DANGUN FEVERON di @Luca
Abiusi
Il manic shooter, nato a
metà anni ’90 come branca revisionista dello sparatutto a scorrimento, si propone di
estremizzare le caratteristiche dello shoot ’em up classico attraverso il completo
riempimento dello schermo. In questo sottogenere la navicella possiede un punto debole
centrale, generalmente grande quanto un pixel, avente la funzione di ammorbidire una
condizione di sparo altrimenti insostenibile. Molto apprezzato in Giappone, tanto da
collocarsi come ultima testimonianza di continuità con la sala giochi degli anni
’80, il manic
shooter si identifica nella software house che, di fatto, ne detiene la paternità:
la Cave. Nel 1998 Dangun Feveron era il quarto titolo targato Cave ad
approdare in arcade, dopo gli apprezzati
Donpachi,
Dodonpachi
ed EspRa.De., e prevedibilmente non modificava le caratteristiche che questi
ultimi avevano imposto come standard. Tuttavia qualcosa è cambiato: in Dangun Feveron la
velocità del mezzo volante si decide prima della partita, quindi non in fase di gameplay
come variante allo sparo continuato. Ma le “novità” vanno oltre le semplici
variazioni dinamiche.
Diversamente da quanto
avvistabile nei due
“Donpachi”, il nuovo sparatutto Cave concede fasci d’attacco potente
(powerful attack) e trasversali da attivarsi a fissatura
del pulsante primario. Nello specifico, si opterà per il Lock On, il Bomb e il Roll
Type. Il primo consiste in un raggio a serratura del bersaglio che è simile, per
funzione, al fascio serpente di
Raiden DX.
Divergente la seconda opzione per il supporto supplementare continuo di bombe aeree e
consistente la terza, col suo sistema di
difesa a caricamento che disegna una barriera circolare attorno l’astronave
avente
possibilità di scarico di energie. Vi sarebbe larga possibilità di scelta, ma si finisce sempre con il fascio alla
Raiden II.
Un titolo di proiettili veloci, questo Dangun Feveron, dal livello di resistenza elevato
che però garantisce una manovra maniac a schemi (schermi) evolutivi. Eludere le palline
supersoniche appaga parecchio in fase di slalom, e se sopravvivi ti senti
qualcosa di vagamente superiore. La opera Cave reclama ritmo, concentrazione massima, capacità di previsione.

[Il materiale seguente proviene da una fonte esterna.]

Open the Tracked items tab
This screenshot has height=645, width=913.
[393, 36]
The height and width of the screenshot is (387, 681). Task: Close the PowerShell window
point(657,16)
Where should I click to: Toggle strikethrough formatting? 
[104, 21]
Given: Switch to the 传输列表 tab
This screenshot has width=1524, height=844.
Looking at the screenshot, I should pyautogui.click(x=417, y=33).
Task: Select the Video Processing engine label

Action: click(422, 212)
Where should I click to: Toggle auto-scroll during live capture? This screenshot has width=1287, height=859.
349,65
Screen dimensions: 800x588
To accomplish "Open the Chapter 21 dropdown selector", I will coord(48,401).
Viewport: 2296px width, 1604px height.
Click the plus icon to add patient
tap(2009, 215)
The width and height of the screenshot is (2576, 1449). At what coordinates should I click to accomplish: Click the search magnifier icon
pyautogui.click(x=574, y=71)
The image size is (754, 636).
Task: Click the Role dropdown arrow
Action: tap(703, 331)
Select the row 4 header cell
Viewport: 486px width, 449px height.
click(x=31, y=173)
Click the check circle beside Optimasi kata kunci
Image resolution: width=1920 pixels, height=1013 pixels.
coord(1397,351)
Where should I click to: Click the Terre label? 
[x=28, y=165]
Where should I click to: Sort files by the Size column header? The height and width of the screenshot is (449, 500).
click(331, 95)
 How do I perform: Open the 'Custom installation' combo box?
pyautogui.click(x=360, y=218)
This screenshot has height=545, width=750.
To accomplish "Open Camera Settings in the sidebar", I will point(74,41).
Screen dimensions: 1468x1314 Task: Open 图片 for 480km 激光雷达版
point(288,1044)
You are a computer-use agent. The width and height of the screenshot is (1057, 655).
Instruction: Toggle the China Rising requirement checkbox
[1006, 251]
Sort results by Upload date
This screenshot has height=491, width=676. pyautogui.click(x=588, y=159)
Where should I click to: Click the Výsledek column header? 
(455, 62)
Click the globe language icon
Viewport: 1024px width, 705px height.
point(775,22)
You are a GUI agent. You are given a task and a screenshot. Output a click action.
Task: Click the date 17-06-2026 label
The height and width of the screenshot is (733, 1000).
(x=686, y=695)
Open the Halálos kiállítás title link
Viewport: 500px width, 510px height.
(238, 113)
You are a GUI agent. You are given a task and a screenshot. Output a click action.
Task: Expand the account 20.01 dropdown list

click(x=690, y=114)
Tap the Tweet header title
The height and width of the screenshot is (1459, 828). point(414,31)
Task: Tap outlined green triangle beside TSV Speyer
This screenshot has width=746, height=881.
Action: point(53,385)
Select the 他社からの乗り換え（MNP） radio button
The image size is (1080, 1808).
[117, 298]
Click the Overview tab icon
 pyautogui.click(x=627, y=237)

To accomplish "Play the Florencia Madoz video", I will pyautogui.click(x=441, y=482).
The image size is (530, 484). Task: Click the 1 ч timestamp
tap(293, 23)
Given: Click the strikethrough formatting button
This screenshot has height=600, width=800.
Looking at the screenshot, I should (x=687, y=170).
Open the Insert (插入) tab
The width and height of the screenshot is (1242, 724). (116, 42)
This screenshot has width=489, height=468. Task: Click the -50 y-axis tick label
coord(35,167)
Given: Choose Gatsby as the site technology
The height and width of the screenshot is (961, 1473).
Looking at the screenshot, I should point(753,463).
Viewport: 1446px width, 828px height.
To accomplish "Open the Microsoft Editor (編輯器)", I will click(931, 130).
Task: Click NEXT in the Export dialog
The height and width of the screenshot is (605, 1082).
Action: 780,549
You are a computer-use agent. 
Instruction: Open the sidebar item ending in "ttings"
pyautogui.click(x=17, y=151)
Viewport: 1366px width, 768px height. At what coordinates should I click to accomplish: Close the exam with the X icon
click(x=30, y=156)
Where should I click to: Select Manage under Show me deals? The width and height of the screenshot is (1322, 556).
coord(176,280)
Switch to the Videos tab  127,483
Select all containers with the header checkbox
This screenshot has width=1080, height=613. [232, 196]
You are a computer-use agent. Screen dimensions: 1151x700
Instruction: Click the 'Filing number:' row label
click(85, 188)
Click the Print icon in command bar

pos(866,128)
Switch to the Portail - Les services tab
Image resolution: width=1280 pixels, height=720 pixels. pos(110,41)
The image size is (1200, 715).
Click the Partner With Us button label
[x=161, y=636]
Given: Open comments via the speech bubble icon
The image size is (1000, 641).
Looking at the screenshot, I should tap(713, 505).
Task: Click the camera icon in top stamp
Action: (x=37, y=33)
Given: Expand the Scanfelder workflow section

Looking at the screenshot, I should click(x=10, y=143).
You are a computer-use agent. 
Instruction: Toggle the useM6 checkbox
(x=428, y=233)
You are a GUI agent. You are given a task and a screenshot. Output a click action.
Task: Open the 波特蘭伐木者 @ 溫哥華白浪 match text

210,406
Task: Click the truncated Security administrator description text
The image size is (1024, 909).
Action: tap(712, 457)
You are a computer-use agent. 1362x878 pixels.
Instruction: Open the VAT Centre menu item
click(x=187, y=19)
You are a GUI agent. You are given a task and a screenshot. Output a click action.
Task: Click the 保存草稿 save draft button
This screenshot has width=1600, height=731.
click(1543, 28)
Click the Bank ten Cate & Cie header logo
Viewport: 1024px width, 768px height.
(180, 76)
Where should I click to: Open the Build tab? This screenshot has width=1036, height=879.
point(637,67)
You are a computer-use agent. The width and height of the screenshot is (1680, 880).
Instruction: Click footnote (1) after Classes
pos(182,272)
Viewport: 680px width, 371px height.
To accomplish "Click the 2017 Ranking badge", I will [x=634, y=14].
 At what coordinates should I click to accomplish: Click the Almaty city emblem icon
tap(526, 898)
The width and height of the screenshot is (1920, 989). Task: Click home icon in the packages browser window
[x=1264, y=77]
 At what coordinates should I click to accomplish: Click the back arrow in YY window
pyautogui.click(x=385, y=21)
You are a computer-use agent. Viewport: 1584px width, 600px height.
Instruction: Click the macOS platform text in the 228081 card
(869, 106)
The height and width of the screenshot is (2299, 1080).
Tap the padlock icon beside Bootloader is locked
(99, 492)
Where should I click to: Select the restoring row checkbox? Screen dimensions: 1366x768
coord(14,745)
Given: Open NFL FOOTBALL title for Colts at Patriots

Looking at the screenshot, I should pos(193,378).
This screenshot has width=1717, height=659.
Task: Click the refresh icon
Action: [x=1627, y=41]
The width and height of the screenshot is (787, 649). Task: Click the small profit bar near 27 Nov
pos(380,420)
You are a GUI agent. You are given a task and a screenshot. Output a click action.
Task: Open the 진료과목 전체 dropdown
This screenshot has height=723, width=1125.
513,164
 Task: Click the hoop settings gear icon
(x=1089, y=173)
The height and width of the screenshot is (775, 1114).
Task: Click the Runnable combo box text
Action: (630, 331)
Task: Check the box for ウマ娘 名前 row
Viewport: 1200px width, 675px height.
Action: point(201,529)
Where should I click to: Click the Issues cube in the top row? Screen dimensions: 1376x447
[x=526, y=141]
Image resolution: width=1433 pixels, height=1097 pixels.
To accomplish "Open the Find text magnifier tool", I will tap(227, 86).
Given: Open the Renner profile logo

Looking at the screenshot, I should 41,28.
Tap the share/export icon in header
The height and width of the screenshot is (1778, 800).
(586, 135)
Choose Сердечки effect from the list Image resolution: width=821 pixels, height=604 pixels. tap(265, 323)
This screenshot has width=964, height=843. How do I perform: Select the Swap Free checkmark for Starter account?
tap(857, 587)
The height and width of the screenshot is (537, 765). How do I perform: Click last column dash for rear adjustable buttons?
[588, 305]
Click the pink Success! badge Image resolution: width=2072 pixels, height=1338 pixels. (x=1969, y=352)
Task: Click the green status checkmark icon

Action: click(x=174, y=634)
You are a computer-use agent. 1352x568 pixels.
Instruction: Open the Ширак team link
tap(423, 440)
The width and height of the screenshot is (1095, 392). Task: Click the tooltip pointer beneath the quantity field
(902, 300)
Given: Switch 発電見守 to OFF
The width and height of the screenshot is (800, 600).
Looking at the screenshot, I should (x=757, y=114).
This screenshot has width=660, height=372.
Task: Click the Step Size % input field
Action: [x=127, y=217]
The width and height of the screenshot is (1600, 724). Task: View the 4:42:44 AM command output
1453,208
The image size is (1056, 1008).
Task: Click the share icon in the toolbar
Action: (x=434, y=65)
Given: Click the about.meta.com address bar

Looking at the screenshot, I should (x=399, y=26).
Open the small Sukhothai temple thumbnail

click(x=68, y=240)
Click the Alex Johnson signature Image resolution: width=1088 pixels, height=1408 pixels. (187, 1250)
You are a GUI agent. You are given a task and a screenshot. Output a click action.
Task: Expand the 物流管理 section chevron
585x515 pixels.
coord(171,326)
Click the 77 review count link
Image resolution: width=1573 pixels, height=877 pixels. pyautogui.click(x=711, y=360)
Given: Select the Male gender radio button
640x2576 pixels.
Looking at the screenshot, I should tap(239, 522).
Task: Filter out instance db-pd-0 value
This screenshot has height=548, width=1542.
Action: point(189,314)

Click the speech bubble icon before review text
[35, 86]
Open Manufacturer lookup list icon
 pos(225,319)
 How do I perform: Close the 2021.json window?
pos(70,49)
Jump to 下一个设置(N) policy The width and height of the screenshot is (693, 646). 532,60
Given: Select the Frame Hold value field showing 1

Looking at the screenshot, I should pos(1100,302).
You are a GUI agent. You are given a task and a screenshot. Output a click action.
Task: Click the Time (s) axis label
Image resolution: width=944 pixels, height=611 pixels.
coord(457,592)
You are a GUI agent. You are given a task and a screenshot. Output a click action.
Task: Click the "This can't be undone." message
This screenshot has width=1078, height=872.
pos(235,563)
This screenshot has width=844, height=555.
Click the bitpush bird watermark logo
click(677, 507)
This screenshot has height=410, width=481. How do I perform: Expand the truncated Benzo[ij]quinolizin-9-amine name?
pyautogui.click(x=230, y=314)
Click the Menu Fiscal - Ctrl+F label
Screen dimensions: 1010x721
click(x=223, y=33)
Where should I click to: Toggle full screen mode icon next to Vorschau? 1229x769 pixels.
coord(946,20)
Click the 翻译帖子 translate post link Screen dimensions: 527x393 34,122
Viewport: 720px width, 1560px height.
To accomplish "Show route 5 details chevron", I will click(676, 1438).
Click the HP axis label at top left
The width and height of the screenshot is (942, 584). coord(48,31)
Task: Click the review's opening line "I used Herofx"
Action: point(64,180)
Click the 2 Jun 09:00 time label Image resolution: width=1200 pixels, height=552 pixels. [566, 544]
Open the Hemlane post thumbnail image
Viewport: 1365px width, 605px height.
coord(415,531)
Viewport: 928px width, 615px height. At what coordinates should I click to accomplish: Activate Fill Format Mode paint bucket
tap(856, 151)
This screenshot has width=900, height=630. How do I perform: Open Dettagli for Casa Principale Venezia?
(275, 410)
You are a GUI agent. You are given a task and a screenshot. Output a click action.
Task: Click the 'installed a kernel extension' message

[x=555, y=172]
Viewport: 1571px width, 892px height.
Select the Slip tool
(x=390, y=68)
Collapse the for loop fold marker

Inutile scansare lateralmente gli attacchi: devi passarci in mezzo, affrontare il pericolo
a testa alta, portare a mente tutti gli spazi di evasione che si creeranno tra le
ragnatele di laser e bombe. Per quanto ossessivo e riempitore, Dangun Feveron
appresta
l’intrattenimento puro nel caos della convulsione e del fracasso.
A questo punto sembrerebbe di trovarsi con una
semplice evoluzione di Dodonpachi, ma non è precisamente così. Il fulcro di
Dangun Feveron non vige tanto nella grafica o nel sistema di gioco quanto
nel suo autocertificarsi disco shooter già dal sistema d’acquisizione riguardante certi omini in silhouette psichedelica,
per cui Dangun Feveron si immette negli anni ’70 anima e pixel in quanto febbre del sabato sera nello spazio
e
assume luogo sul raggiro acustico glitteroso, funky, un po’ zatteroide. Disco music in dosi
massicce per realizzare il gameplay che spara brillantina e polvere di stelle
e saturare notevolmente l’azione a video tracciando i metodi della percezione
e del
movimento. Si spara immaginandosi al centro di una pista spaziale, catenina, una disco ball che riflette luci violastre
la colonna
sonora è tutto. Fra schitarrate di black music, disco funk e sviolinate
molto fantasy ci si sorprende estimatori del kitsch, e si vorrebbe
essere Tony Manero, John Travolta. Gli arrangiamenti, in
particolare, riflettono con chiarezza la vocazione settantesca del team dei musicisti.
La PCB suona. E non sembra suonare suoni digitalizzati; come in sala da ballo, Dangun Feveron si scatena trascinando il
giocatore in un musical spaziale in bilico tra il rosa delle
paillettes e il rosso dei sandali di trenta centimetri, ma lo fa con stile. La
scienza del decennio discotecaro viene da Cave ripercorsa scrupolosamente
grazie alla fusione di colori e musiche a tema, per infine risultare
centrale nel definire il tempo di questo manoscritto maniac rivolto alle
epoche d’oro dei Bee Gees. La funzione ludica, pur manifesta, è in Dangun Feveron solo secondaria.